You can also use wildcards * in order to whitelist multiple subdomains at once. e.g. https://*.bucher-suter.com
Finesse 12.0(1) ES4 or newer, Finesse 12.5(1) ES3 (CCE) ES2 (CCX)
To enable Frame Access on the Finesse server use the following procedure:
Step 1: Open an SSH session to the Finesse server with an SSH client (e.g. PuTTY) and log on to the Finesse CLI (Command Line Interface)
Step 2: Execute the following command on the CLI:
utils finesse frame_access_whitelist add https://connects.bucher-suter.com
utils service restart Cisco Finesse Tomcat
utils service restart Cisco Finesse Notification Service
Step 3: Repeat steps 1 and 2 on every Finesse server
In order to disable the CSP, execute utils finesse frame_access_whitelist delete https://connects.bucher-suter.com and restart the services.
Finesse 12.5(1) ES4 or newer
To enable Frame Access on the Finesse server use the following procedure:
Step 1: Open an SSH session to the Finesse server with an SSH client (e.g. PuTTY) and log on to the Finesse CLI (Command Line Interface)
Step 2: Execute the following command on the CLI:
utils finesse frame_access_allowed_list add https://connects.bucher-suter.com
utils service restart Cisco Finesse Tomcat
utils service restart Cisco Finesse Notification Service
Step 3: Repeat steps 1 and 2 on every Finesse server
In order to disable CSP, execute utils finesse frame_access_allowed_list delete https://connects.bucher-suter.com and restart the services.
Finesse 11.6(1) ES10 or newer
To allow Finesse resources to be loaded inside any Iframe use the following procedure:
Step 1: Open an SSH session to the Finesse server with an SSH client (e.g. PuTTY) and log on to the Finesse CLI (Command Line Interface)
Step 2: Execute the following command on the CLI:
utils finesse xframe enable_all
utils service restart Cisco Finesse Tomcat
utils service restart Cisco Finesse Notification Service
Step 3: Repeat steps 1 and 2 on every Finesse server
In order to disable embedding iFrames, execute utils finesse xframe disable https://connects.bucher-suter.com and restart the services.

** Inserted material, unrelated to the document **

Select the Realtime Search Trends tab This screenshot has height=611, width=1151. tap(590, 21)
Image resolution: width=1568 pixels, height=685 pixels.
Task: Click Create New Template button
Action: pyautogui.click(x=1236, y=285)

Reset 3rdpartygadget FTP Password
If SSO is enabled you will need to upload a file to the Cisco Finesse 3rdpartygadget folder. If the password for the FTP User is unknown, here are the instructions on how to reset it.
Step 1: Open an SSH session to the Finesse server (e.g. with PuTTY) and log on.
Step 2: Enter utils reset_3rdpartygadget_password and set the new password for the 3rdpartygadget user.
Network Requirements
For UCCE:
| Source | Destination | Origin | Protocol | Port | Secured |
|---|---|---|---|---|---|
| Connects Gadget | Cisco Finesse | Agent Browser | TCP/IP | 443 | Yes |
| Connects Gadget | Cisco Finesse | Agent Browser | TCP/IP | 7443 | Yes |
| Connects Gadget | SAP C4C platform | Agent Browser | TCP/IP | 443 | Yes |
For UCCX:
| Source | Destination | Origin | Protocol | Port | Secured |
|---|---|---|---|---|---|
| Connects Gadget | Cisco Finesse | Agent Browser | TCP/IP | 8445 | Yes |
| Connects Gadget | Cisco Finesse | Agent Browser | TCP/IP | 7443 | Yes |
| Connects Gadget | SAP C4C platform | Agent Browser | TCP/IP | 443 | Yes |
Redundancy Considerations
If the SAP C4C platform experiences a power outage, a substitute agent desktop must be used to handle call center-based calls (i.e. the Cisco Finesse Desktop). The platform-based features (e.g. Click-to-Dial and work log) and information (lookup results) will not be available under these conditions.
Cisco Finesse Failover Conditions
b+s Connects for SAP C4C supports Cisco Finesse failovers.
A failover can occur in the following scenarios:
- The Cisco Tomcat Service (Finesse Webservice) goes down.
- The Cisco Finesse Notification Service (XMPP) goes down.
- Network connection is lost or a network glitch occurs.
- Finesse loses connection to both CTI servers.